Eight years ago, Kanye West released “POWER.” The single made Time Magazine’s list of top ten songs for 2010. Critics celebrated it as “classic Kanye”— dark, cocky, and bold. Despite his 2008 controversy with Taylor Swift at MTV’s Video Music Awards, West was thriving in the eyes of his fans and the general public and was a force to be reckoned with.
Fast forward to 2018, less than a decade later, and Kanye is still a force to be reckoned with, but a much different kind. He is the Trump-supporting, MAGA hat-donning kind. The kind that supports alleged abusers in their careers (he collaborated with 6ix9ine and XXXtentacion, two breakout rappers accused of sexual crimes and domestic assault, respectively). The kind that believes slavery is a choice.
Anyone who follows West’s Twitter, listens to his controversial album, or watched him dance in a Perrier sparkling water costume during Saturday Night Live is likely asking, “What happened?”
The artist has never been one to conform, whether that be in terms of his genre, style, or creative process. We’re talking about the man who repeatedly refers to himself as God and who passed off biker shorts as high fashion. His standards and choices tend to make observers do a double-take when compared to those of his celebrity contemporaries.

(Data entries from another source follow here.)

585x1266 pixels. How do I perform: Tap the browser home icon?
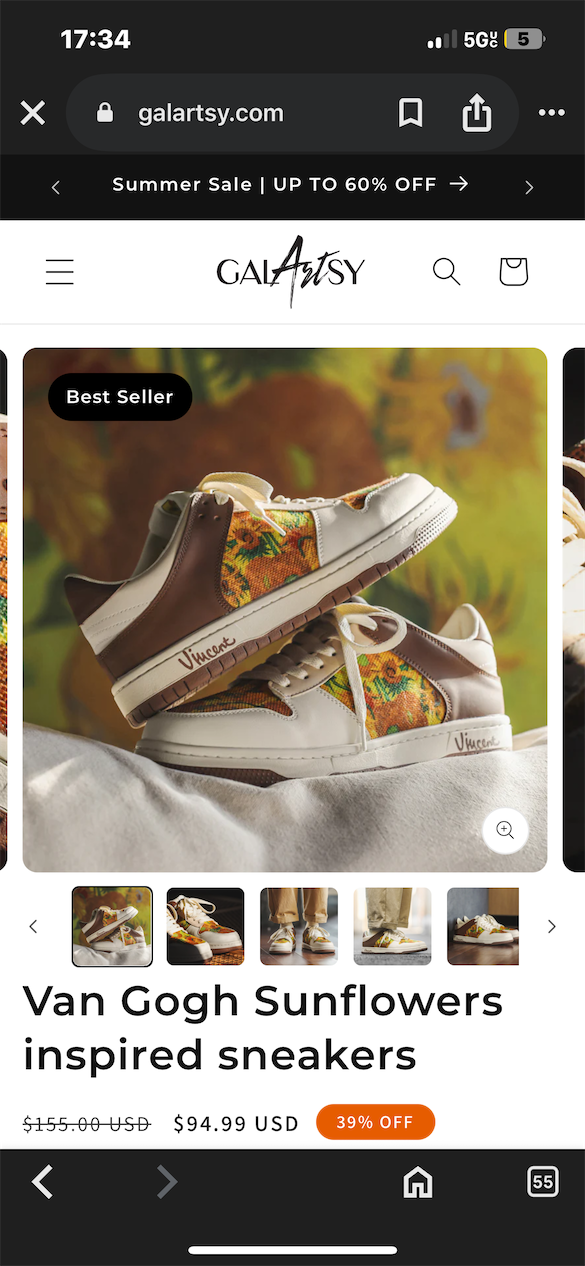pos(417,1183)
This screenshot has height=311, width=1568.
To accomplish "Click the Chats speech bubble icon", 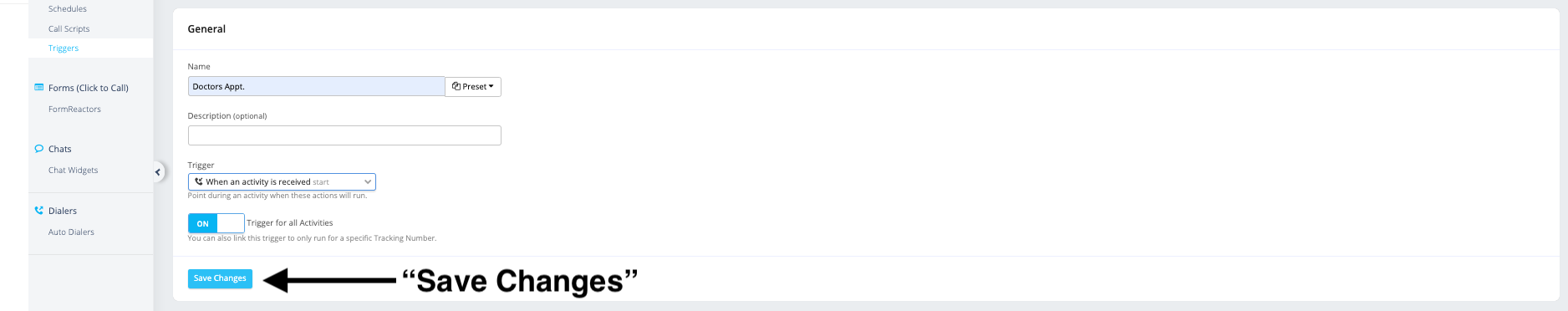I will pyautogui.click(x=38, y=149).
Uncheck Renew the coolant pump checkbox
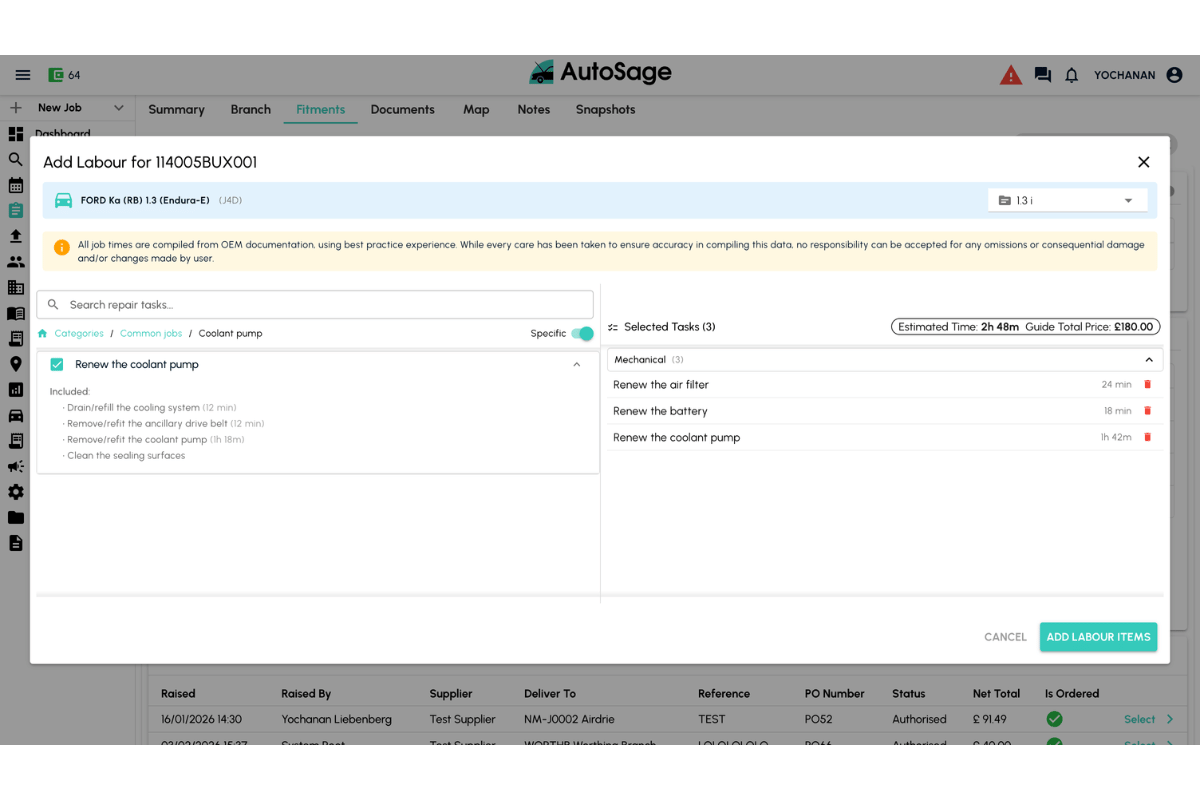The width and height of the screenshot is (1200, 800). [x=57, y=365]
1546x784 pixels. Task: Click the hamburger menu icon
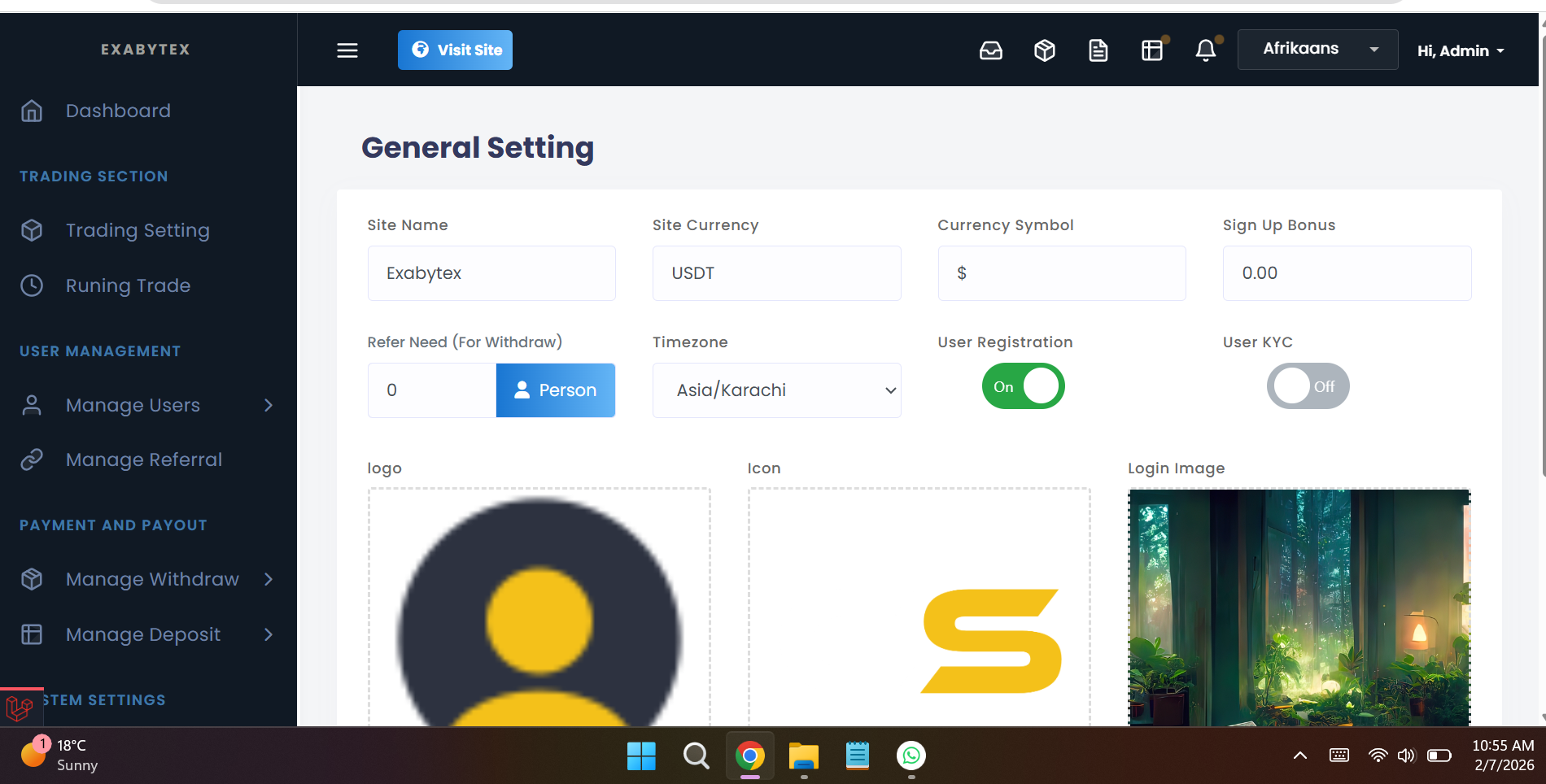coord(347,50)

In the past, the public has been willing to pass these quirks off as the workings of an artist. The public saw West as edgy and as a standout in a genre where lyrics are the same and rappers cast a similar shadow. We dismissed and even defended his oddities; he is, after all, a creative. It’s his job to put thoughts and ideas into the sphere that weren’t there before. Some have even equated West’s antics with those of a visionary. In an interview earlier this year, Chance the Rapper expressed that West “thinks about himself, like, 300 years in the future … and figures himself as trying to create a bigger blip on the long timeline.” In the mind of Chance, West’s behavior wasn’t erratic but revolutionary, implictive of some greater perspective that we can’t currently understand.
But the shenanigans of the past year are strange even for West. Once lauded for his commentary on institutions (take lyrics like, “Face it, Jerome get more time than Brandon / And at the airport they check all through my bag / And tell me that it’s random,” for example) and his defense of his race, he now finds himself with a reputation that will likely last longer than any of his bizarre and fleeting phases: the bad guy. He transitioned from saying that “George Bush doesn’t care about black people,” to stating that slavery was a choice and the results could very well be devastating for his career.
West has alienated himself from nearly every sector of the public: the white Taylor Swift supporters, the minorities facing more fear and marginalization than ever in the aftermath of Trump’s election, the victims of sexual assault who resent the problematic Soundcloud hypebeasts currently en Vogue, even the would-be fans counting on their favorite rapper to focus on music production rather than cultural pot-stirring. With all these people turning away from West, who is left to support his career as a rapper? Soon, not only will the public be deaf to his ranting but they will be deaf to his music as well.
Maybe a celebrity of a lower caliber could fly under the radar with behaviors like West’s. Maybe a lesser-known artist could cause similar controversy and still keep a grip on their fame and fanbase. But West is high-profile. Much like our Commander-in-Chief, West is easy to dislike because he is extremely public with his opinions and quick to bash anyone who disagrees with them. With over 28 million followers on Twitter and an undeniable presence in pop culture (due in part to his links with the Kardashian family), he is a distinctly visible target for commentary — and both celebrities and non-celebrities alike have been firing away as of late.
Comedian Pete Davidson performed a sketch about West’s political ramblings on SNL’s Weekend Update. Actor Chris Evans heavily criticized the rapper on Twitter, while singer Lana Del Rey called Kanye a narcissist with “delusions of grandeur” on Instagram. They join a long line of figures who have either negatively addressed West’s actions or unfollowed him on social media over the past year, including Stephen Colbert, Kobe Bryant, Snoop Dogg, Kevin Hart, and John Legend. Even Chance the Rapper, though he is currently working on a musical project with West called “Good Ass Job”, recently conceded that, “we have to work with Kanye on doing a good ass job on himself. And just like understanding the mechanics of everything that he may not understand.”
These are stars that people idolize and with Hollywood making West out as the villain, it is all the more easy for the general public to do the same.
The Kanye West following is shrinking. Fewer and fewer people see him as the man who revolutionized rap in the early 2000’s while more and more see him as a misguided or even mentally unsound individual abusing his platform to gain attention. There’s a Kanye problem, and if the rapper doesn’t make some serious shifts in his perspective and behavior soon, he risks destroying the musical legacy he has built for over a decade.
Or, in the words of Pete Davidson: make Kanye 2006 again.